* EXERCISE AIM: Render the lines of the listing as a JSON list of strings, one string per line with blank lines omitted, starting at the line that contains "Task: Choose the" and ending at the last line of the listing.

[Saved entries]
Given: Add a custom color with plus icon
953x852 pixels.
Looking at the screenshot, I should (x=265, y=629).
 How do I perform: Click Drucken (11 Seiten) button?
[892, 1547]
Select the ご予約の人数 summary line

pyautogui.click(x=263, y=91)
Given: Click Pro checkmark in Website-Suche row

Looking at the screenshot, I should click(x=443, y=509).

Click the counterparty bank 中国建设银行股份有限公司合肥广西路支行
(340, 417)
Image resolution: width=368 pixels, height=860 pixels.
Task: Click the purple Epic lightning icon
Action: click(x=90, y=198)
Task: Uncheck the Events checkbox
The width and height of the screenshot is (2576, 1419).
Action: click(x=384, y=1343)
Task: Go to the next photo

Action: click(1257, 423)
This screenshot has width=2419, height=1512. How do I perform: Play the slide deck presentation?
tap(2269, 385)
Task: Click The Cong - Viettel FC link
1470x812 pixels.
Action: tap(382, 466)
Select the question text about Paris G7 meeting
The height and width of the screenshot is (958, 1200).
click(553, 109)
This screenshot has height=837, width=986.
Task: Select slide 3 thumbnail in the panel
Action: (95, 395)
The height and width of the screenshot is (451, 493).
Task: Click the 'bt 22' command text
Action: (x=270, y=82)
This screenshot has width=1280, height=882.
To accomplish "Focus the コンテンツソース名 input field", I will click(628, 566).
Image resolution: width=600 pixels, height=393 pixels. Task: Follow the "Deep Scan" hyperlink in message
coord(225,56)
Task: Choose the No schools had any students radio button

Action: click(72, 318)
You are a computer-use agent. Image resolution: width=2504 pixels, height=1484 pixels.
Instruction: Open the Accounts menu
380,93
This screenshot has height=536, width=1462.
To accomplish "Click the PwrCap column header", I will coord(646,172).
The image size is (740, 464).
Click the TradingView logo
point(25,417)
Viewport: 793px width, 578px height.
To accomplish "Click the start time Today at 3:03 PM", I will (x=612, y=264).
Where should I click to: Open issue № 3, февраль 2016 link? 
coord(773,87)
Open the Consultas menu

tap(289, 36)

* CORRECT RESULT:
[
  "Task: Choose the No schools had any students radio button",
  "Action: click(72, 318)",
  "You are a computer-use agent. Image resolution: width=2504 pixels, height=1484 pixels.",
  "Instruction: Open the Accounts menu",
  "380,93",
  "This screenshot has height=536, width=1462.",
  "To accomplish \"Click the PwrCap column header\", I will coord(646,172).",
  "The image size is (740, 464).",
  "Click the TradingView logo",
  "point(25,417)",
  "Viewport: 793px width, 578px height.",
  "To accomplish \"Click the start time Today at 3:03 PM\", I will (x=612, y=264).",
  "Where should I click to: Open issue № 3, февраль 2016 link? ",
  "coord(773,87)",
  "Open the Consultas menu",
  "tap(289, 36)"
]